_DATASET EXTRACT:_
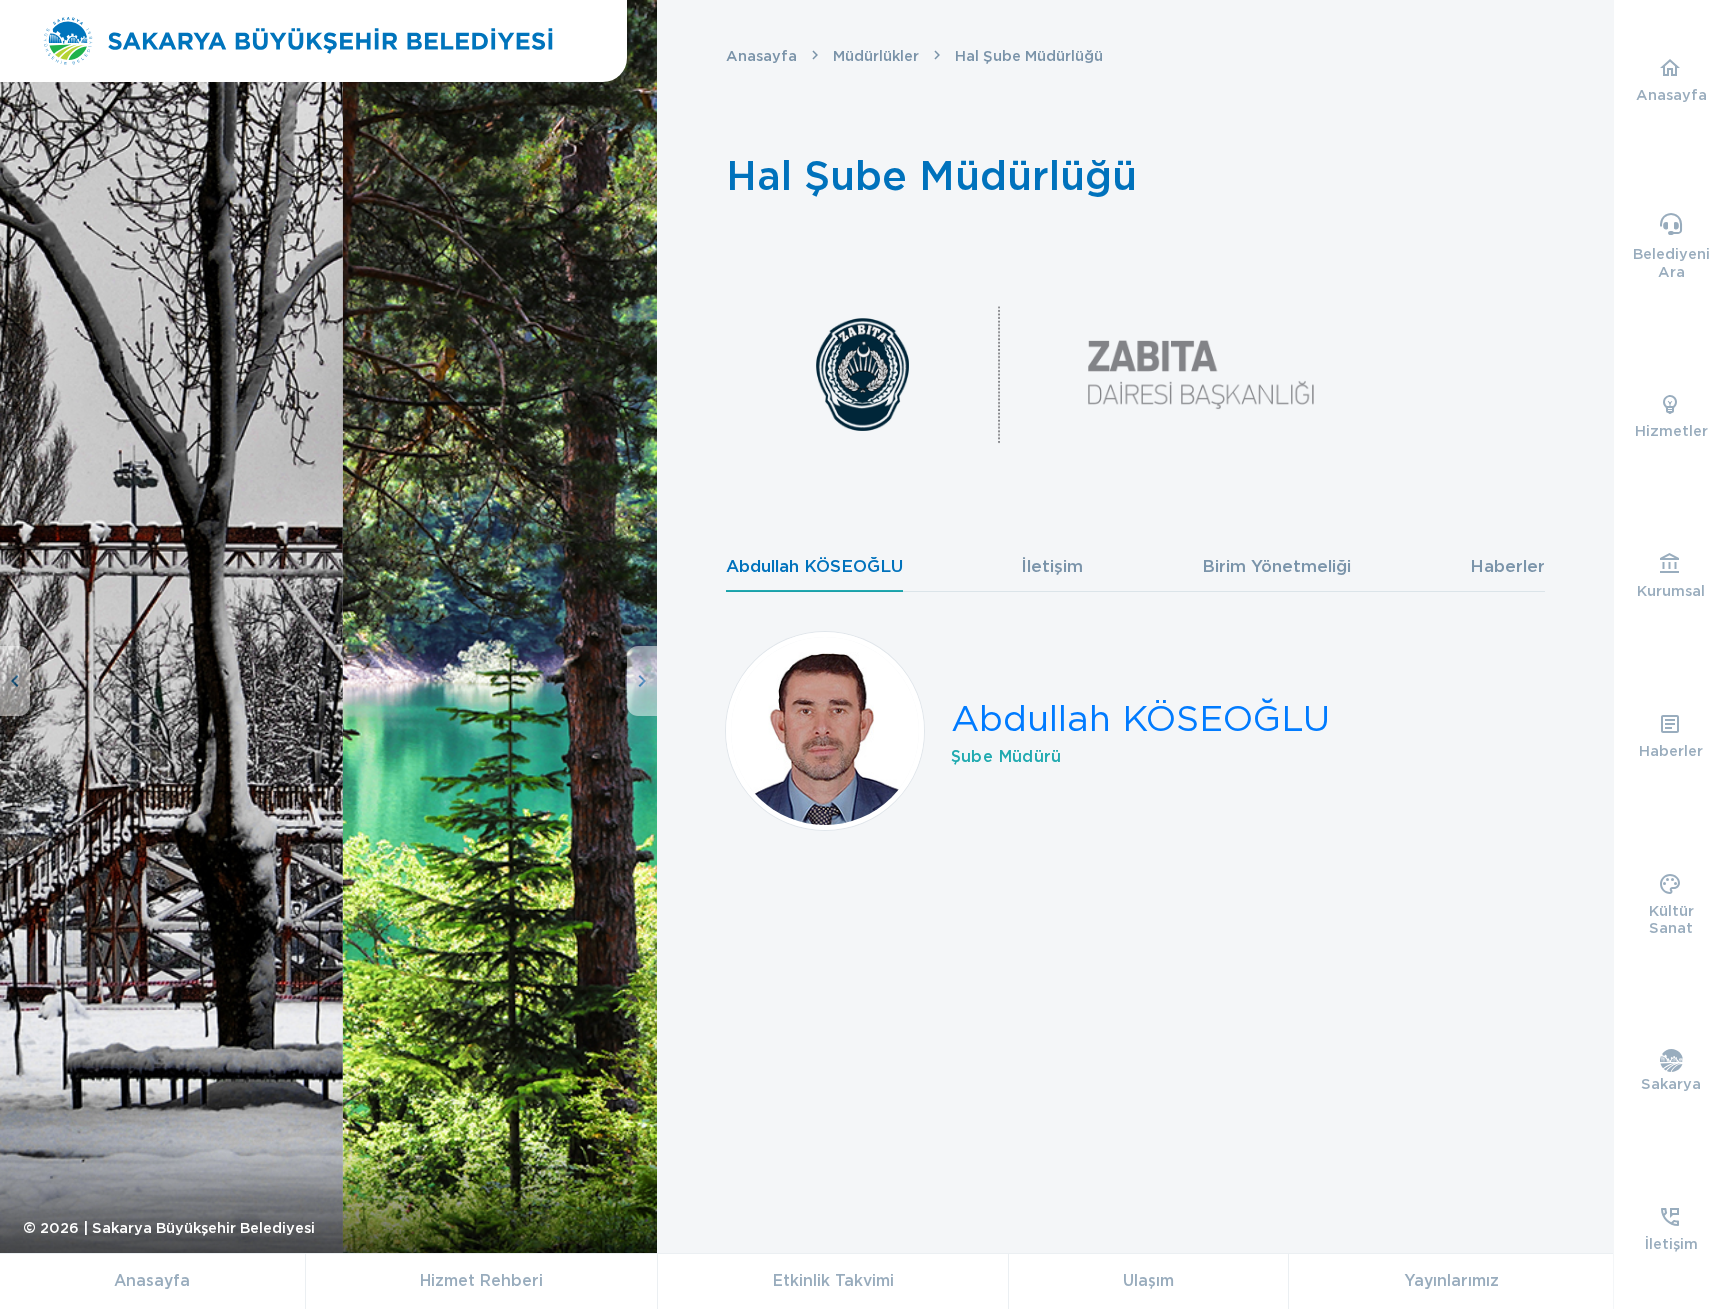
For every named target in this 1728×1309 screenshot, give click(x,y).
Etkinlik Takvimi (833, 1280)
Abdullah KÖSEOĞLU (1140, 718)
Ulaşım (1148, 1280)
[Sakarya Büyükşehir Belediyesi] (298, 41)
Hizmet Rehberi (481, 1280)
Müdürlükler (876, 56)
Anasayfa (761, 56)
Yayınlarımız (1451, 1280)
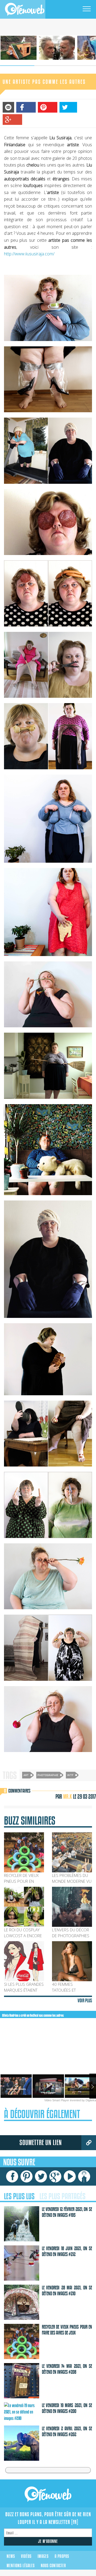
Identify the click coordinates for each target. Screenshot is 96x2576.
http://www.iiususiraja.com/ (29, 254)
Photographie (48, 1775)
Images (43, 2556)
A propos (62, 2556)
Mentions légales (21, 2565)
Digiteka (91, 2100)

_WHAT IS EXPECTED:_
An exact copy is needed of every line from the line containing "Yayınlarımız (1451, 1280)" to the last line of the records; pictures stay out of it.

_RESPONSE:_
Yayınlarımız (1451, 1280)
Identify the click coordinates for each target. Screenshot is 96x2576.
http://www.iiususiraja.com/ (29, 254)
Photographie (48, 1775)
Images (43, 2556)
A propos (62, 2556)
Mentions légales (21, 2565)
Digiteka (91, 2100)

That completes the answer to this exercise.